For walking and trotting, the errors have been analysed and correction
algorithms developed (van den Bogert et
al., 1990
), but for jumping no further information was available.
To remedy the problem for the limbs we assumed, as others have done previously
(Dutto et al., 2004
;
van den Bogert et al., 1994
),
that the limbs were chains of rigid segments interconnected in hinge joints,
with joint axes and lengths of the rigid segments defined by the markers
applied in square standing (Fig.
1). Assuming furthermore that the limbs moved only in the sagittal
plane and that no error occurred in the markers on the hoofs, we optimised on
each frame the configurations of the chains of the left forelimb and the left
hindlimb by minimizing the sum of squared distances between the locations of
the chain joints and the actual marker locations.
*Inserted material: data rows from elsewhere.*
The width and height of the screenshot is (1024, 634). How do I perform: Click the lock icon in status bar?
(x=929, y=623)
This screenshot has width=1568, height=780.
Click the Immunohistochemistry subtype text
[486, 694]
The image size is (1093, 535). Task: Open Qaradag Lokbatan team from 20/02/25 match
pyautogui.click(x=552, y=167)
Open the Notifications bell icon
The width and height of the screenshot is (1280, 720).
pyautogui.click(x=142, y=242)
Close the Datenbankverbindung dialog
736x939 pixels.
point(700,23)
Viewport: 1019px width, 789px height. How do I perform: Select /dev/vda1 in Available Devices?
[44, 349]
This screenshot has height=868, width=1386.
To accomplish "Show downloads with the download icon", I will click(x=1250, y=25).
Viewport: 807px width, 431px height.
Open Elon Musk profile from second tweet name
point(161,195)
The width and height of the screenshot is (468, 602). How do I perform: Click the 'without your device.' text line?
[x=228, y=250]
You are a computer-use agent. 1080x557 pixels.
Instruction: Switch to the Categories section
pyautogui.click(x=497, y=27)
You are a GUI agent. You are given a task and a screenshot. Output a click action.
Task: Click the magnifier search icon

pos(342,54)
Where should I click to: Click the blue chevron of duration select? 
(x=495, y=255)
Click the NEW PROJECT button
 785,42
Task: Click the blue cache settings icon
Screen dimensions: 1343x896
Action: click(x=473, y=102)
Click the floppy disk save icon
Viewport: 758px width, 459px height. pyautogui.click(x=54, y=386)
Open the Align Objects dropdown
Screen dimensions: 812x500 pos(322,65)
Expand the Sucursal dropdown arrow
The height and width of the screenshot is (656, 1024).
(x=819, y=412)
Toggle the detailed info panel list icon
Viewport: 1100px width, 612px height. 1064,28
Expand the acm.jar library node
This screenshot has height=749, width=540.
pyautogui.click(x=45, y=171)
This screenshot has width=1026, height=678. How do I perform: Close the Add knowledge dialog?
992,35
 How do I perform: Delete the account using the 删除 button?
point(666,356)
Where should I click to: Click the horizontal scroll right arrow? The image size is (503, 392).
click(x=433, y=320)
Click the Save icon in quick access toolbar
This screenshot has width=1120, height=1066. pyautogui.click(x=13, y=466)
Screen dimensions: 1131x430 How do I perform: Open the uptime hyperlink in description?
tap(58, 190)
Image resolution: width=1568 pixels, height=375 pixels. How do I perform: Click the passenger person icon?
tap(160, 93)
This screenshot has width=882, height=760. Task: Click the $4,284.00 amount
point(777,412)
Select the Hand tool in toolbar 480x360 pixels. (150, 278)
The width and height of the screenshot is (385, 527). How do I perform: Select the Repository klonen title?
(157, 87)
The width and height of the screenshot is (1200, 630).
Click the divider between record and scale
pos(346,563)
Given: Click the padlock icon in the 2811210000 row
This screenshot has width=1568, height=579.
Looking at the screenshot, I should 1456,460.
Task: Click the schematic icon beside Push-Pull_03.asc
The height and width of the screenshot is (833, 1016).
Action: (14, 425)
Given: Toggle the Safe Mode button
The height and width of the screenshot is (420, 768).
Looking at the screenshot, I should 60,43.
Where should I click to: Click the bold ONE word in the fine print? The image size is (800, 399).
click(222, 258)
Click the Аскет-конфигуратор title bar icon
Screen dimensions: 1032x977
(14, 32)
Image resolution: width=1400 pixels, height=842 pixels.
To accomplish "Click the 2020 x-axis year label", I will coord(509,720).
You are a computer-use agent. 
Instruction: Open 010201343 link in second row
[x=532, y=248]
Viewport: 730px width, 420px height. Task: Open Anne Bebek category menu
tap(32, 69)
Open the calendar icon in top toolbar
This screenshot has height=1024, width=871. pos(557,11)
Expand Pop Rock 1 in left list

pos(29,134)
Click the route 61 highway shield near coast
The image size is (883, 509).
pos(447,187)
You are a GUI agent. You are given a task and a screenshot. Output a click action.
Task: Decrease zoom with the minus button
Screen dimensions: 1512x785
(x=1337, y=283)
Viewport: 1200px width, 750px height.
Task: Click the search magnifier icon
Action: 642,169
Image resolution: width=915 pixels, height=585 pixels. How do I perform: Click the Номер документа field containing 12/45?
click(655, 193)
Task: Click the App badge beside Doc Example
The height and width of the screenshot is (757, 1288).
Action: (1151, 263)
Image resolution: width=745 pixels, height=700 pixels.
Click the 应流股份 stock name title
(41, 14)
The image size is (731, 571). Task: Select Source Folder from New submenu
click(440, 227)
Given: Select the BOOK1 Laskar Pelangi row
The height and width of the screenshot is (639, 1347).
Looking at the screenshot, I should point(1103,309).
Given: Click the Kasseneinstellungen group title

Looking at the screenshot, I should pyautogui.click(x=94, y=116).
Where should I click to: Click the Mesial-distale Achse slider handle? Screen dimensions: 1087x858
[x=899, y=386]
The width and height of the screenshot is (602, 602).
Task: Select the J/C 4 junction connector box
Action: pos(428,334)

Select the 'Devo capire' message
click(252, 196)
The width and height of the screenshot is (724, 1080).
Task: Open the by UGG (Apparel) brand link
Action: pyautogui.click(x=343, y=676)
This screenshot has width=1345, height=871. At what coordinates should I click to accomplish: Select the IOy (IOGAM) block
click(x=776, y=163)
The optimised coordinates of
the chains were used to calculate distances between selected skeletal
landmarks, segment angles and their derivatives, and joint angles. The
distance between elbow and hoof of the left forelimb was used to estimate the
force carried by the limb, assuming that it behaved like a linear spring with
a stiffness of 166 N m-1 kg-1
(McGuigan and Wilson,
2003
).
The segmental model of Buchner et al.
(1997) was used to determine
the locations of mass centres of the limb segments and the head and neck. To
determine the location of the centre of mass of the trunk, which accounts for
more than 65% of the total mass of the horse, a rigid template was defined
using selected markers in square standing (see
Fig. 1). Subsequently, for each
frame during the jumps, the position and orientation of this template was
found by minimizing the sum of squared differences between template marker
locations and actual marker locations. The movement of the centre of mass of
the trunk, and the trunk orientation, were extracted from the movement of the
template during the jump. The motion of all segmental mass centres, combined
with segment inertial parameters (Buchner
et al., 1997
), was used to calculate the position, velocity and
acceleration of the centre of mass (COM) of the horse. For this calculation we
had to assume that the right limbs moved symmetrically with the left limbs,
because we did not have markers on the right shoulder, elbow, hip and stifle
of the animals. The error incurred by this assumption is small, however,
because the right forelimb and right hindlimb each contribute only about 6% of
the total mass of the horse, and they do in fact move more or less in phase
with their counterparts during the canter and jump.
From the motion of the segments and the COM of the horse, we calculated the
following mechanical energy components: potential energy
(Epot), rotational energy (Erot),
kinetic energy due to the horizontal velocity of COM
(Ekin,COM,x), kinetic energy due to the vertical velocity
of COM (Ekin,COM,y), kinetic energy due to the velocity of
segmental mass centres relative to the mass centre of the body
(Erest), and total energy (Etot, sum
of the previous terms). We also calculated the effective energy, i.e. the sum
of Epot and Ekin,COM,y, which is the
energy ultimately contributing to jump height
(Bobbert, 2001). Taking the
derivative of Etot with respect to time yielded total
power output (
tot). The magnitude of the total
ground reaction force (FGR) was calculated from body weight
and acceleration of the centre of mass yCOM. Its line of
action was calculated using the fact that the moment of the ground reaction
force about the centre of mass equals the rate of change of angular momentum,
which also was calculated from the segmental motions.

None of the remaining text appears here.